CDC Claims ‘No Zombies’ Despite Miami, Maryland Cannibal Attack Photos, Video Evidence
Despite the disturbing news, photos and video evidence of the subhuman, zombie-like cannibal attacks first in Miami, then in Maryland, the Centers for Disease Control and Prevention (CDC) claims there is no ‘Zombie Apocalypse’ happening.
Rudy Eugene, 31, was the man identified as the cannibal attacker killed by cops for his non-stop face-eating attack of a male victim, later identified as homeless man Ronald Poppo, who loss almost all of his face flesh to the vicious attack by Eugene. It was later claimed that Eugene was on a LSD-like new drug called “bath salts,” which reportedly has different varieties such as Cloud Nine, Cloud Ten, Ivory Wave, White Lightning, Scarface, and other names.
Following the Miami attack, another cannibal attack occurred where 21 year-old Engineering student Alexander Kinyua in Joppa, Maryland killed his roommate, Kujoe Bonsafo Agyei-Kodie, 37, then proceeded to eat his heart and brains. The Kenyan-born Alexander Kinyua allegedly confessed to the crime after Agyei-Kodie’s brother Jarrod Kinyua told their father he found a human head and hands in a metal tin above the washing machine.
Since the ‘zombie apocalypse’ talk is spreading and becoming a top trend on the internet, CDC, the US federal agency under the Department of Health and Human Services, has stepped up to possibly calm some people saying it is unaware of any “virus or condition” that would bring the dead back to life of give a human “zombie-like symptoms,” they wrote in an email to Huffington Post.
Still, zombie conspiracies are circulating the Internet at an alarming rate, becoming the second most-popular search term on Google even, because the news of zombie-like attacks apparently doesn’t stop in just Miami and Maryland.
Cops in Canada are reportedly looking for self-professed porn actor and alleged ‘cannibal’ Luka Rocco Magnotta, who allegedly killed his former lover with an ice pick, dismembered his body, then raped the corpse and ate the flesh from it.

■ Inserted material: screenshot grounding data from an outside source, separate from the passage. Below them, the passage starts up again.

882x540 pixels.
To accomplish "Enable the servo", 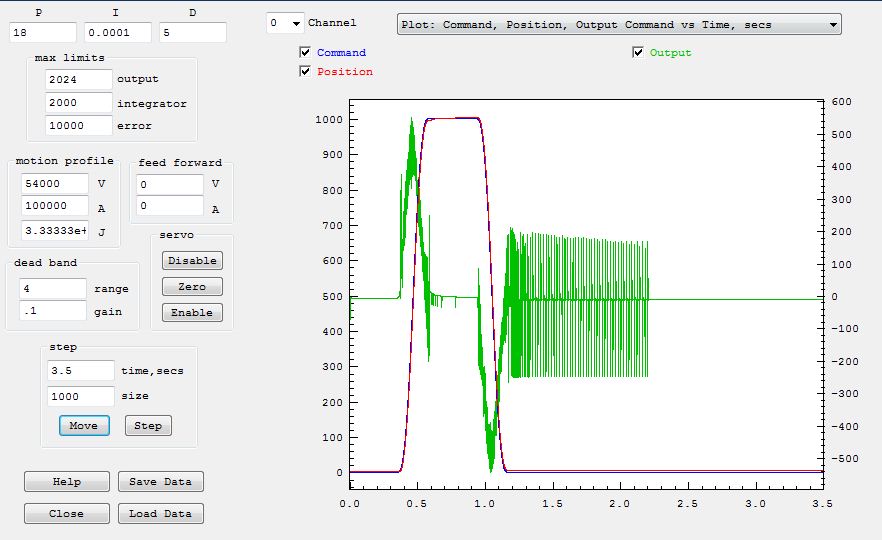I will tap(192, 312).
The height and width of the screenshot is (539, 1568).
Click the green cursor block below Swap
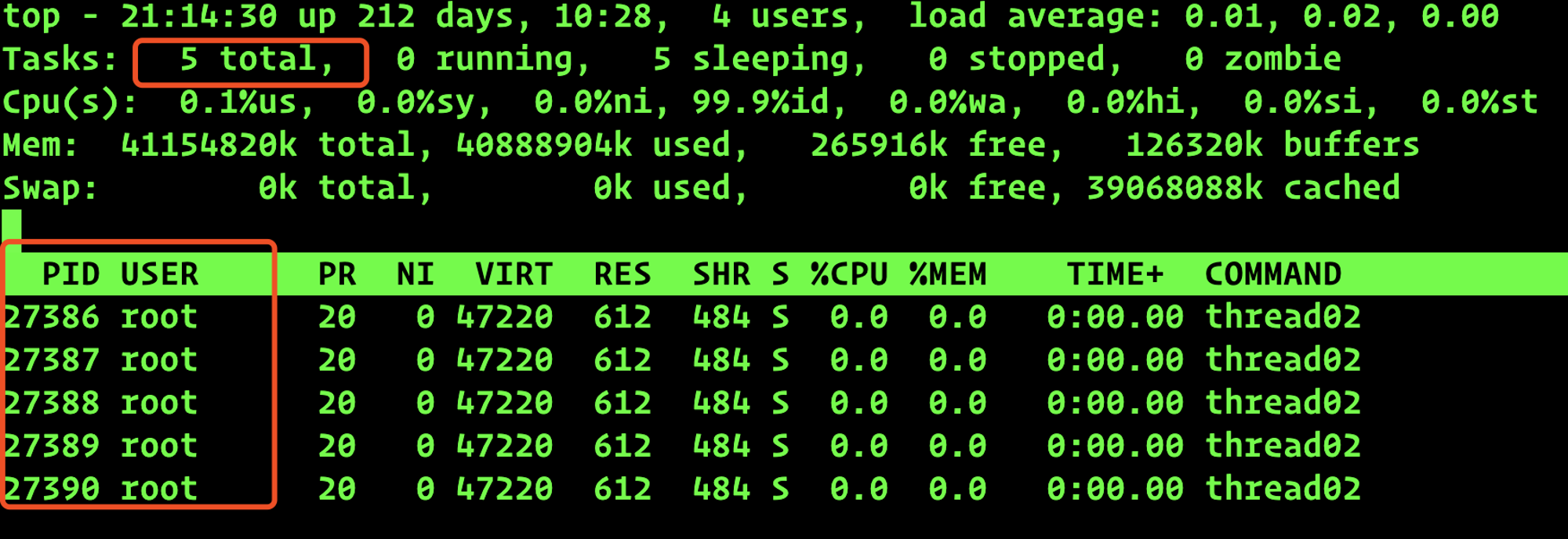(x=12, y=226)
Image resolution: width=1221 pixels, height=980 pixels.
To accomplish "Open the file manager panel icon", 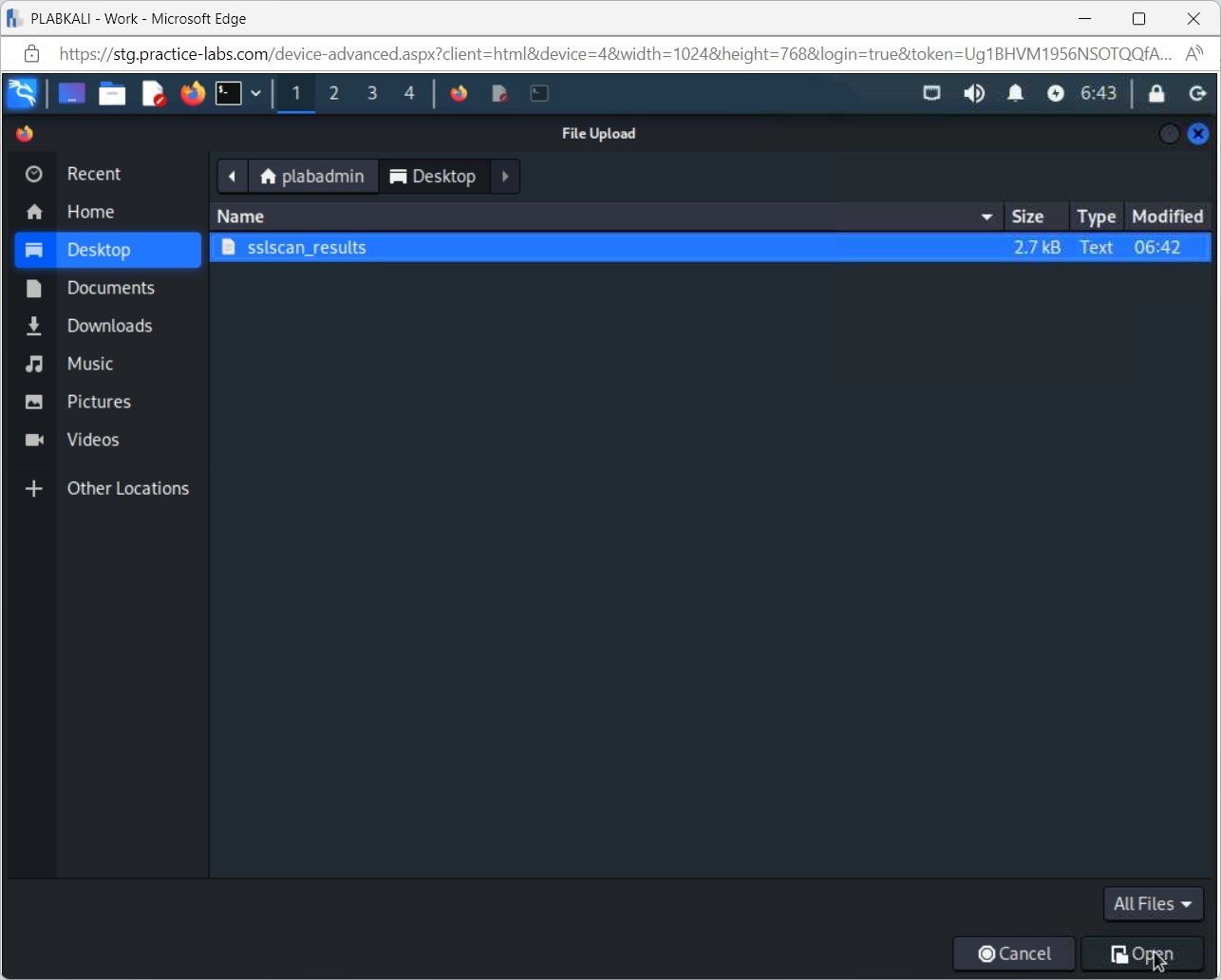I will (x=112, y=93).
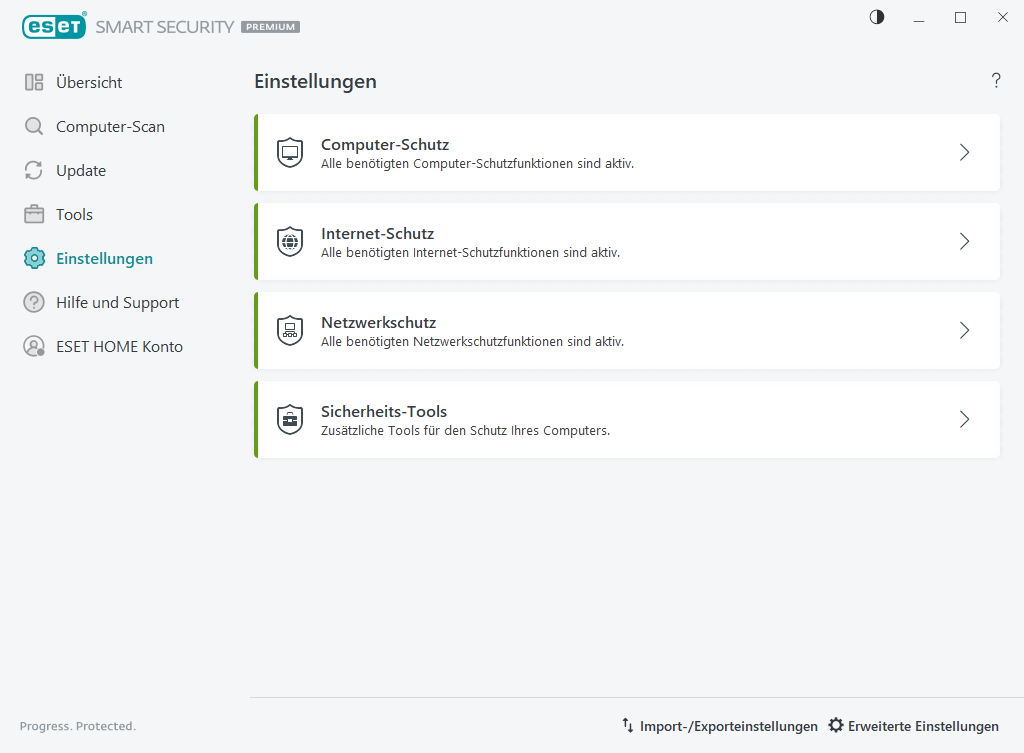The width and height of the screenshot is (1024, 753).
Task: Click the Update refresh arrows icon
Action: click(34, 171)
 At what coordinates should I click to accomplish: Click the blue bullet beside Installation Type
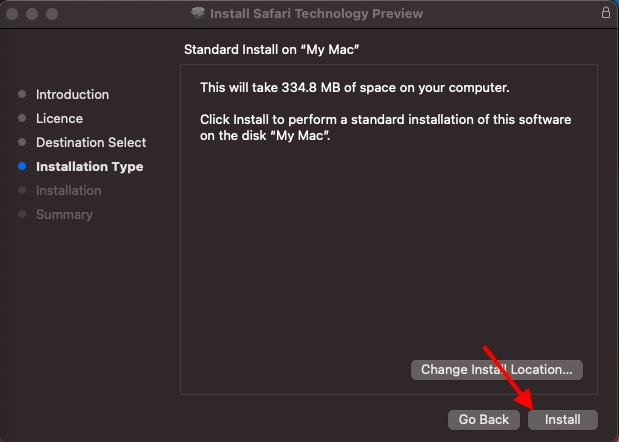(x=22, y=166)
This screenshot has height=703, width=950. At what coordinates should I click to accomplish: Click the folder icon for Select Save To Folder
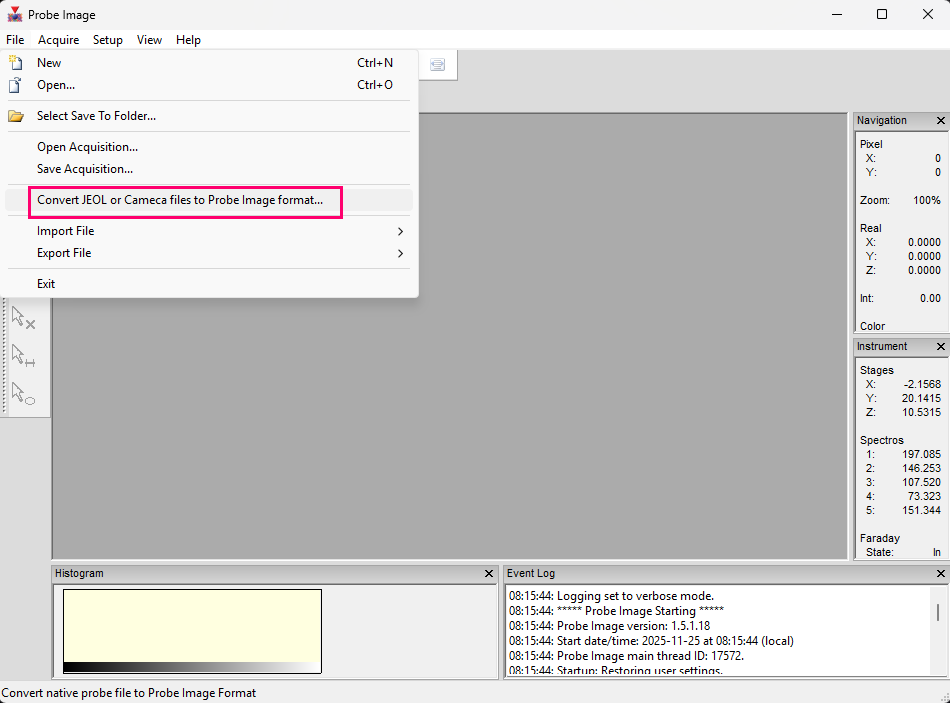pyautogui.click(x=16, y=116)
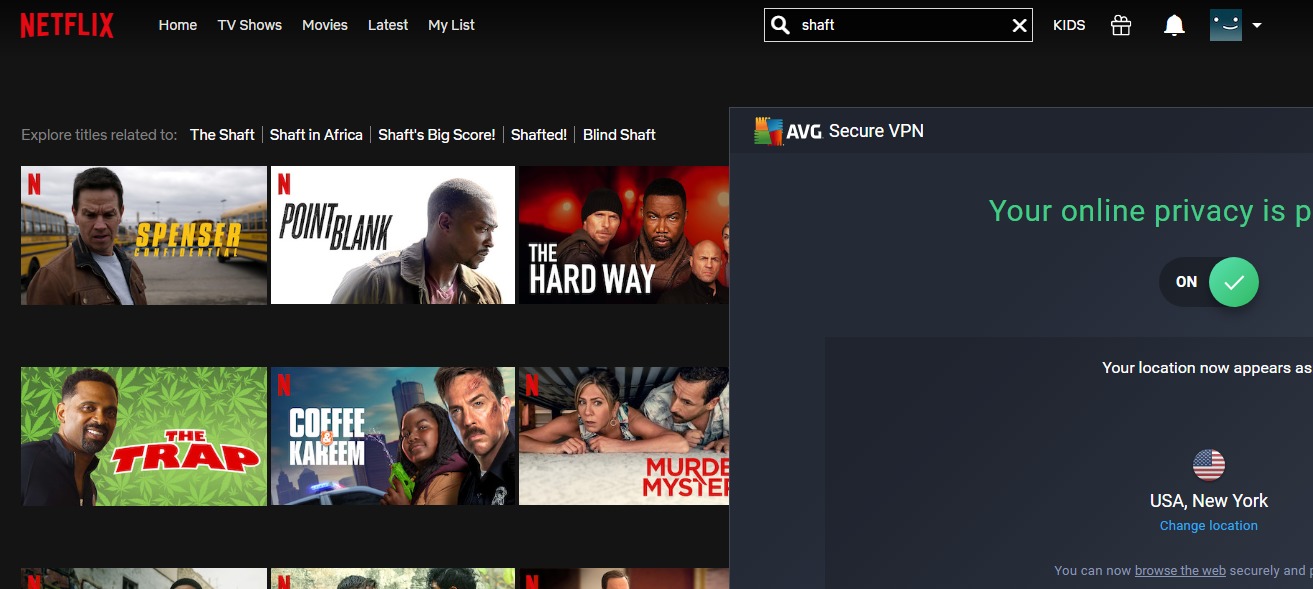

Still, the CDC’s statement has been made, but the question still remains, “why are all these zombie-like attacks happening?”
Until that question is answered and confirmed, the internet spread of ‘zombie apocalypse’ may not stop, and without a clear idea of why it’s happening, the ‘zombie-like attacks’ themselves may not stop or be prevented either.